Saliva would be a non-invasive sample material for oral and periodontal diagnostics. However, it is less specific than GCF and should be regarded to give a more general picture of oral health. As an example of potential diagnostic capacity of whole saliva is a study where whole saliva periodontitis associated proteome was analysed (Salazar et al. 2013). Twenty proteins were present in different abundance levels in the periodontally healthy subjects and periodontitis patients.

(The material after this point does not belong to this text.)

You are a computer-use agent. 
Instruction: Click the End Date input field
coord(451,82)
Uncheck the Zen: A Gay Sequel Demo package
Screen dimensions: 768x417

And further, nineteen out of these 20 proteins showed higher intensities in periodontitis saliva, and eight were previously reported potential periodontitis biomarkers, among others MMP-8. Also specific protein signatures displayed characteristics of chronic periodontitis. However, effect of smoking should also be considered when salivary or oral rinse sample biomarker levels are analysed.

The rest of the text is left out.